La vie se situait de l'autre côté d'une ligne sensible. On en apercevait les contours dans les magazines qui traînaient dans la salle d'attente du docteur, qui acceptait de nous recevoir sur la foi écornée d'une promesse de paiement ultérieure. Dans cette heureuse version, des gens se rencontraient, s'aimaient se mariaient et enfantaient, portés par un même élan. Le mari jouissait d'une situation stable accompagnée de revenus confortables. L'épouse travaillait, ou pas, à sa convenance. On s'était fait construire une maison exposée à la lumière dans un quartier verdoyant. Les voisins se montraient serviables, proches et conviviaux. On s'invitait les uns les autres à l'occasion de réjouissances hebdomadaires, organisées à grands frais dans de somptueux jardins privatifs. Certes, on savait qu'il y avait du malheur dans le monde et peut-être même, supposait-on, des malheureux. Notre bonne fortune compensait ces étranges déboires.

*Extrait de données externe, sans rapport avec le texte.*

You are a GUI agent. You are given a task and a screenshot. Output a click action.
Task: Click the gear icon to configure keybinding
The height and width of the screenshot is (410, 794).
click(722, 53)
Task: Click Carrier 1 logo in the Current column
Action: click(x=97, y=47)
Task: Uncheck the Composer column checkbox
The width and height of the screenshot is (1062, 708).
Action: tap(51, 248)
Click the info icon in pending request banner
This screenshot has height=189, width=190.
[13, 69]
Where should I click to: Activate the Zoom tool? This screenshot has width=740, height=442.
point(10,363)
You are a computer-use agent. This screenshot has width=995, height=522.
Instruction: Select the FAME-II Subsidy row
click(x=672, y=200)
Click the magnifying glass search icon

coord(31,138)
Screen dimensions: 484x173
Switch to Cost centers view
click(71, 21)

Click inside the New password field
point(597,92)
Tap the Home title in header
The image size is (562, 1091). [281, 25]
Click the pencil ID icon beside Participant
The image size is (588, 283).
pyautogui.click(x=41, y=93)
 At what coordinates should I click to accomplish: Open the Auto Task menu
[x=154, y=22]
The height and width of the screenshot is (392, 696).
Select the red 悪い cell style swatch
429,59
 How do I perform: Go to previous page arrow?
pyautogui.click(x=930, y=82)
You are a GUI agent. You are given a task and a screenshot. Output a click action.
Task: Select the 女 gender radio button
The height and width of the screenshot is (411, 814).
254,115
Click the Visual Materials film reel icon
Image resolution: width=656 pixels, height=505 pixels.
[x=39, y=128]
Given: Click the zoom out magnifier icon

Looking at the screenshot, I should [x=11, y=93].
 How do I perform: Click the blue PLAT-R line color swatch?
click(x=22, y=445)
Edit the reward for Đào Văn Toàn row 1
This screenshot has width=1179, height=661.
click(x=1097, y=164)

C'était notre conception de la justice : sa balance favorablement penchée vers nous dans une posture fixe, pour l'éternité. Avait-on entendu parler de la lutte des classes ? Oui, bien sûr. Et l'on se promettait d'étudier la chose dès que nos loisirs nous accorderaient un peu de répit.

Ligne sensible

par Écrire, dimanche 12 octobre 2014, 22:26 (il y a 3698 jours) @ Écrire

La vie, nous en offrons un aperçu sur les photos où nous sourions, comme si nous passions la ligne sensible sans effort, sur simple commande de l'opérateur. L'exercice reste à ma portée pendant quelques années. Mais dès que j'aborde "l'âge bête", j'en viens à raisonner et le sourire s'amenuise. Maintenant, sourire reviendrait à se mentir. Grimacer, au contraire, équivaut à se mettre au service de l'exactitude. Le fait est que nous souffrons, que nous avons peur et que la honte a mauvaise haleine. Cessons de servir l'instantané spectacle de la légèreté quand nous pataugeons dans la purée et alors, nous aurons peut être une chance de nous ressaisir. Car, admettons le, nous croyons que de cette bouillie pourrait émerger quelques dignes qualités. Nous sommes mûrs pour l'idéalisme.